Recently, Google announced the launch of a new open-source AI model, DataGemma, aimed at addressing the "hallucination" issue commonly encountered by large language models (LLMs) when processing statistical data.

This hallucination phenomenon can lead models to provide inaccurate answers when responding to questions about numbers and statistics. The introduction of the DataGemma model marks a significant advancement in Google's AI field.

Survey, Data Report

Image Source: This image was generated by AI, provided by the image licensing service Midjourney.

Reducing Hallucinations in Statistical Queries

DataGemma is composed of two distinct methods designed to enhance the accuracy of responses to user queries. These models are based on Google's Data Commons data-sharing platform, which boasts over 240 billion data points covering information from various fields such as economics, science, and health. This provides the models with a solid factual foundation.

Both new models are available on Hugging Face for academic and research purposes, built on the existing Gemma series of open models, and use extensive real-world data from Google's Data Commons platform to ground their answers. This public platform offers an open knowledge graph containing over 240 billion data points from trusted organizations in fields such as economics, science, health, and more.

Model Entry: https://huggingface.co/collections/google/datagemma-release-66df7636084d2b150a4e6643

Google researchers stated that they have explored various aspects of model hallucination to identify the causes of this issue. Traditional models sometimes perform poorly when dealing with logical and arithmetic problems, and public statistical data often comes in diverse formats with complex background information, making it difficult to understand.

To address these issues, Google researchers combined two new methods. The first is called "Retrieval-Interleaved Generation" (RIG), which improves accuracy by comparing the model's generated answers with relevant statistical information in Data Commons. For this, the fine-tuned LLM generates natural language queries describing the initially generated LLM values. Once the queries are prepared, a multi-model post-processing pipeline converts them into structured data queries, runs them to retrieve relevant statistical answers from Data Commons, and returns or corrects the LLM generation with relevant citations.

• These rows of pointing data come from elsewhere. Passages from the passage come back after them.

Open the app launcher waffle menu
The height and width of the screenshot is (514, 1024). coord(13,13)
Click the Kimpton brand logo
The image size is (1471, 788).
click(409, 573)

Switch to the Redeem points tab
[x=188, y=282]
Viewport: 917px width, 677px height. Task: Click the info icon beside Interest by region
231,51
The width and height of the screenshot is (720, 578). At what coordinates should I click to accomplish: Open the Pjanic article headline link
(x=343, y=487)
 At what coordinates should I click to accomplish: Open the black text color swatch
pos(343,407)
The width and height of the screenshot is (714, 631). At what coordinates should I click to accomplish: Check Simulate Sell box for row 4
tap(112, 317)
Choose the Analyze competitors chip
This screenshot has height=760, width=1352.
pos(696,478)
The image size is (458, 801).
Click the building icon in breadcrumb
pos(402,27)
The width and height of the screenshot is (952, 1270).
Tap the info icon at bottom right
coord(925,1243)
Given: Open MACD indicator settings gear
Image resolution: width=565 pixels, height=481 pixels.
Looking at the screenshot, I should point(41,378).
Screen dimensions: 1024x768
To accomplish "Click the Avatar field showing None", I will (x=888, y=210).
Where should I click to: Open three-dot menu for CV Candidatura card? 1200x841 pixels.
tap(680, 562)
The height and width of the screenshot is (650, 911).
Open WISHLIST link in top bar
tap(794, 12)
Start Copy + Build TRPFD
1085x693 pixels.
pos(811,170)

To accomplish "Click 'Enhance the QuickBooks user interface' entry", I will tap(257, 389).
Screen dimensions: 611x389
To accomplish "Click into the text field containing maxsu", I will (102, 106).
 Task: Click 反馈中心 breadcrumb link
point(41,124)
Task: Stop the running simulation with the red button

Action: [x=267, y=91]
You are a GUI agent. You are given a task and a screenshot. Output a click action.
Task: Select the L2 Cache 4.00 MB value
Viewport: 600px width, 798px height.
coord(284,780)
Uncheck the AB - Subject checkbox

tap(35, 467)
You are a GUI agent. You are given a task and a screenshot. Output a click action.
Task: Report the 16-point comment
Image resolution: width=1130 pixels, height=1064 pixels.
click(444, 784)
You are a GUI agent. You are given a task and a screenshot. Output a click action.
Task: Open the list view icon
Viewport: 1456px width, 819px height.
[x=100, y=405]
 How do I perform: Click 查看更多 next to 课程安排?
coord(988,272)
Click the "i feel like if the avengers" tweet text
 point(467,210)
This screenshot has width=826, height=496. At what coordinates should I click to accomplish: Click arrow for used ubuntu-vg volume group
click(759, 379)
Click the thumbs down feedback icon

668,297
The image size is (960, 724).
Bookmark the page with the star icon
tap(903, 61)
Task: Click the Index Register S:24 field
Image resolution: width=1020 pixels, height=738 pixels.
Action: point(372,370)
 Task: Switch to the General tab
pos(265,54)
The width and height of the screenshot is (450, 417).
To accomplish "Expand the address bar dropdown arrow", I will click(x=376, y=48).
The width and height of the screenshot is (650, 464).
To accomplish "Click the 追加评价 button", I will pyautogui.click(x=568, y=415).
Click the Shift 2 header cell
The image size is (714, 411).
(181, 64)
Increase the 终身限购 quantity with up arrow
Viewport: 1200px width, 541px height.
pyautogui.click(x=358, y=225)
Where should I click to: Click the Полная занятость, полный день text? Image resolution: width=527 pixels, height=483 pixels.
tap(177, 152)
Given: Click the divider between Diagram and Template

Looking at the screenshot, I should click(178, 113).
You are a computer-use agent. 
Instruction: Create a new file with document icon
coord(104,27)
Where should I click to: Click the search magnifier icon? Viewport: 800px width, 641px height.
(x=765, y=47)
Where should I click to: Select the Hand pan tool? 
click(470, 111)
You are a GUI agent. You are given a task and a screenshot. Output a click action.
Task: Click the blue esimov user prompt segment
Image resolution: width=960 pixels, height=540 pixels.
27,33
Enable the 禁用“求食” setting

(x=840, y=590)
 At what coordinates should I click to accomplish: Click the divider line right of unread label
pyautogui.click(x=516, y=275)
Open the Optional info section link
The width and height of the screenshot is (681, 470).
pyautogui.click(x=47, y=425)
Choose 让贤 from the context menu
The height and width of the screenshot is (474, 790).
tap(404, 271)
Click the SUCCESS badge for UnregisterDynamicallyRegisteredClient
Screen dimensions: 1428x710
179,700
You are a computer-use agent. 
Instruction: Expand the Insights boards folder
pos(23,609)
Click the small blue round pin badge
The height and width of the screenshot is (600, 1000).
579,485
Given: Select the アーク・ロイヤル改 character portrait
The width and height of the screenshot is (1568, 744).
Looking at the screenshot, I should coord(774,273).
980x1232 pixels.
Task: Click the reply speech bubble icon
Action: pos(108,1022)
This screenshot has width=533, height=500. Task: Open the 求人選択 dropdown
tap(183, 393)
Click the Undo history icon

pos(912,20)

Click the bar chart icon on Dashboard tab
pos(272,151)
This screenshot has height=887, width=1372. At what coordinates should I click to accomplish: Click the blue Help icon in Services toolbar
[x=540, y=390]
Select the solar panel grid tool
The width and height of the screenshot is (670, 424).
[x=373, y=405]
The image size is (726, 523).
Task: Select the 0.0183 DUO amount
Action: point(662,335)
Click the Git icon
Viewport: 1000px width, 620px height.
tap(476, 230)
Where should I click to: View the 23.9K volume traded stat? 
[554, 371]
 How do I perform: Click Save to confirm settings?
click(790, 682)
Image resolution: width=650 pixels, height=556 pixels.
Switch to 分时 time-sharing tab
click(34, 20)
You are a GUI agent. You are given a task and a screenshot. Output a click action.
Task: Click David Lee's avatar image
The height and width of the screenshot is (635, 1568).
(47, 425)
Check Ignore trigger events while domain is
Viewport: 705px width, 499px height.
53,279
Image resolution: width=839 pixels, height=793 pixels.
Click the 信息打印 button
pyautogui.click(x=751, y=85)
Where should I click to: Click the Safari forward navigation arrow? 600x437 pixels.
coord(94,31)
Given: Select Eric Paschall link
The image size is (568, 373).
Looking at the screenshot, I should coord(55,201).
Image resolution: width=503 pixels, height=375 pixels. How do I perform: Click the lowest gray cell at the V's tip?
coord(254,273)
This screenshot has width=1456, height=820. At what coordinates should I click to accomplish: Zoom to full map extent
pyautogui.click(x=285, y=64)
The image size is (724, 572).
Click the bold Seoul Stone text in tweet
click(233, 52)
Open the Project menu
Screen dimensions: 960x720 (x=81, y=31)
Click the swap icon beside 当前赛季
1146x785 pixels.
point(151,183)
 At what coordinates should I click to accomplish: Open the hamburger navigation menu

The second method is called "Retrieval-Augmented Generation" (RAG), which allows the model to extract relevant variables based on the original statistical question and construct natural language queries to obtain relevant data from Data Commons. In this case, the fine-tuned Gemma model uses the original statistical question to extract relevant variables and generate natural language queries for Data Commons. The queries are then run against the database to retrieve relevant statistical information/tables. After extracting the values, they are used along with the original user query to prompt a long-context LLM (in this case, Gemini1.5Pro) to generate the final answer with high accuracy.

Significantly Improved Accuracy

In preliminary tests, the DataGemma model using the RIG method was able to increase the factual accuracy of the baseline model from 5-17% to about 58%. The RAG method, while slightly less effective, still outperforms the baseline model.

Data shows that DataGemma can accurately answer 24-29% of statistical questions, with a high accuracy rate of 99% in terms of numerical accuracy, but still has an error rate of 6-20% when deriving correct conclusions.

Google hopes that the release of DataGemma will further promote related research and lay a more solid foundation for future Gemma and Gemini models. Google's research will continue, with the expectation that these improved features will be integrated into more models after rigorous testing.

Key Points:

🌟 Google introduces the DataGemma model to reduce errors in AI statistical queries.

📊 DataGemma leverages Google's data-sharing platform to enhance the accuracy of model responses.

🔍 Preliminary tests show significant improvements in the accuracy of statistical queries with DataGemma.